**WRITTEN TASK A**
Answer these questions from the point cloud claims:
(i) What quantization step size does claim 9 set for the point whose residual value is losslessly encoded?
(ii) In claim 10, what is determined by the first decoding of the point cloud's bitstream?
(iii) In claim 6, what limit does the sum of P and Q have?
**WRITTEN TASK B**
Using the point cloud claims, say yes or no to each statement and quote the words that settle it:
(i) The P layers and the Q layers in claim 6 may overlap.
(ii) In claim 6, L is at least 2.
(iii) Claim 10 determines reconstructed values from the prediction values alone.
**WRITTEN TASK C**
Pick up the point cloud claims after their final sentence and continue them.

**SOURCE EXCERPT**
====

6. The method of claim 5, wherein the at least one second type of detail representation layer comprises L second type of detail representation layers and L is a positive integer greater than or equal to 2, and performing lossless encoding on the residual value of the attribute information of the at least one point in the second type of detail representation layer comprises:
- performing lossless encoding on residual values of attribute information of a first number of points in each of P second type of detail representation layers; and
- performing lossless encoding on residual values of attribute information of a second number of points in each of Q second type of detail representation layers;
- wherein P and Q each are positive integers and a sum of P and Q is less than or equal to L, the P second type of detail representation layers do not overlap with the Q second type of detail representation layers, and the first number is different from the second number.
7. The method of claim 6, further comprising:
- generating a bitstream, wherein the bitstream comprises first information and the first information is indicative of a point for which lossless encoding is performed on a residual value of attribute information.
8. The method of claim 7, wherein:
- the first information comprises flag information of the point for which lossless encoding is performed on the residual value of the attribute information;
- the first information comprises the number of points for which lossless encoding is performed on residual values of attribute information;
- the first information comprises the first number, the second number, and partition information of the P second type of detail representation layers and the Q second type of detail representation layers; or
- the first information further comprises flag information of a first point in the second type of detail representation layer for which lossless encoding is performed on a residual value of attribute information.
9. The method of claim 1, wherein performing lossless encoding on the residual value of the attribute information of the at least one point in the point cloud comprises:
- skipping the at least one point for which lossless encoding is performed on the residual value of the attribute information, in the process of quantizing the residual values of the attribute information of the points in the point cloud;
- setting a quantization step size of the at least one point for which lossless encoding is performed on the residual value of the attribute information to be 1; or
- setting a quantization parameter (QP) of the at least one point for which lossless encoding is performed on the residual value of the attribute information to be a target value, wherein the target value is a QP value corresponding to a quantization step size of 1.
10. A point cloud decoding method, comprising:
- decoding a bitstream of a point cloud to determine geometry information of points in the point cloud;
- determining prediction values of attribute information of the points in the point cloud according to the geometry information of the points in the point cloud;
- decoding the bitstream of the point cloud to obtain residual values of the attribute information of the points in the point cloud, the residual values comprising a residual value of at least one point of which the residual value of attribute information is determined to be subject to lossless encoding; and
- determining reconstructed values of the attribute information of the points in the point cloud according to the prediction values and the residual values of the attribute information of the points in the point cloud.

====

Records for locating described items
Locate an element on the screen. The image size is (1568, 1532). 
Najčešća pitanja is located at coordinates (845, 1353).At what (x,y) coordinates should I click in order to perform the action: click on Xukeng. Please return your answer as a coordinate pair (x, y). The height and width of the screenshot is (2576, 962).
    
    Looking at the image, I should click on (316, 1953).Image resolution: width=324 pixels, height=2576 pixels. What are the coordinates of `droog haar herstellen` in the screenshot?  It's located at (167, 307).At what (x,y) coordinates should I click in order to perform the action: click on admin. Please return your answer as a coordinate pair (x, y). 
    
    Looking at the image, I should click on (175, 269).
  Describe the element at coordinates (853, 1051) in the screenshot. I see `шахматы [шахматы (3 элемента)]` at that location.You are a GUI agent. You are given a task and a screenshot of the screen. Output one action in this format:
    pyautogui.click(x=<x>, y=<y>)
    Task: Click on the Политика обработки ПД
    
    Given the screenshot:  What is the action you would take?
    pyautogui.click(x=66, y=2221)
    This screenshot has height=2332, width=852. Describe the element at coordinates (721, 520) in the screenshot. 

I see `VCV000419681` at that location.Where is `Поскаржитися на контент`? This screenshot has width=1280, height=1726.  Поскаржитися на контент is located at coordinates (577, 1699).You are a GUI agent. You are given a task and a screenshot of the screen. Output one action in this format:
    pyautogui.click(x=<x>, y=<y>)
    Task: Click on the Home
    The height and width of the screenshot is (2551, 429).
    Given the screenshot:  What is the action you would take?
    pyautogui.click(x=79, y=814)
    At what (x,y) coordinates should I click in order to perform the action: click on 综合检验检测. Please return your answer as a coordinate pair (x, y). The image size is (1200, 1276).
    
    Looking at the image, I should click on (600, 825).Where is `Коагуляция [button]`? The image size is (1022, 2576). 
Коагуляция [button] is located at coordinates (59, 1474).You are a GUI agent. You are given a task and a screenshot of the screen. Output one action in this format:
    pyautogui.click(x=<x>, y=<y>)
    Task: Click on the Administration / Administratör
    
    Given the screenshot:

====

**EXERCISE RESPONSE A**
(i) 1
(ii) Geometry information of points in the point cloud
(iii) It is less than or equal to L.

**EXERCISE RESPONSE B**
(i) No: "the P second type of detail representation layers do not overlap with the Q second type of detail representation layers"
(ii) Yes: "L is a positive integer greater than or equal to 2"
(iii) No: "according to the prediction values and the residual values of the attribute information of the points in the point cloud"

**EXERCISE RESPONSE C**
11. The method of claim 10, wherein decoding the bitstream of the point cloud to obtain the residual values of the attribute information of the points in the point cloud comprises:
- decoding the bitstream of the point cloud to obtain first information, wherein the first information is indicative of a point of which a residual value of attribute information is determined to be subject to lossless encoding;
- decoding the bitstream of the point cloud to obtain residual information of attribute information of a point to-be-decoded in the point cloud;
- determining whether the residual information of the attribute information of the point to-be-decoded in the point cloud is determined to be subject to lossless encoding according to the first information;
- determining the residual information of the attribute information of the point to-be-decoded as a residual value of the attribute information of the point to-be-decoded based on a determination that the residual information of the attribute information of the point to-be-decoded is determined to be subject to lossless encoding; and
- determining residual information of the attribute information of the point to-be-decoded after inverse quantization as the residual value of the attribute information of the point to-be-decoded based on a determination that the residual information of the attribute information of the point to-be-decoded is determined to be subject to lossy encoding.
12. The method of claim 11, wherein:
- the first information comprises N, and N is a total number of points in the point cloud of which residual values of attribute information have been subject to lossless encoding;
- N is an integer multiple of 2; or
- each two neighbouring points in N points have an equal interval.
13. The method of claim 11, wherein when the first information comprises a preset interval, determining whether the residual information of the attribute information of the point to-be-decoded is determined to be subject to lossless encoding according to the first information comprises:
- determining that the residual information of the attribute information of the point to-be-decoded is determined to be subject to lossless encoding when determining, according to the preset interval, that an interval between the point to-be-decoded and a previous point of which a residual value of attribute information is determined to be subject to lossless encoding is equal to the preset interval.
14. The method of claim 11, further comprising:
- performing level of detail (LOD) partition on the point cloud according to the geometry information of the points in the point cloud to obtain a plurality of detail representation layers of the point cloud, wherein each detail representation layer comprises one or more points.
15. The method of claim 14, wherein when the first information comprises a first preset value, determining whether the residual information of the attribute information of the point to-be-decoded is determined to be subject to lossless encoding according to the first information comprises:
- obtaining, from the plurality of detail representation layers, at least one first type of detail representation layer in which a total number of points is less than or equal to the first preset value and at least one second type of detail representation layer in which a total number of points is greater than the first preset value, according to the first preset value; and
- determining that the residual information of the attribute information of the point to-be-decoded is determined to be subject to lossless encoding when the point to-be-decoded belongs to the first type of detail representation layer.
16. The method of claim 15, wherein when the first information comprises M and M is the number of points in one second type of detail representation layer of which residual values of attribute information is determined to be subject to lossless encoding and is a positive integer multiple of 2, determining whether the residual information of the attribute information of the point to-be-decoded is determined to be subject to lossless encoding according to the first information comprises:
- determining that the residual information of the attribute information of the point to-be-decoded is determined to be subject to lossless encoding when the point to-be-decoded is one of M points.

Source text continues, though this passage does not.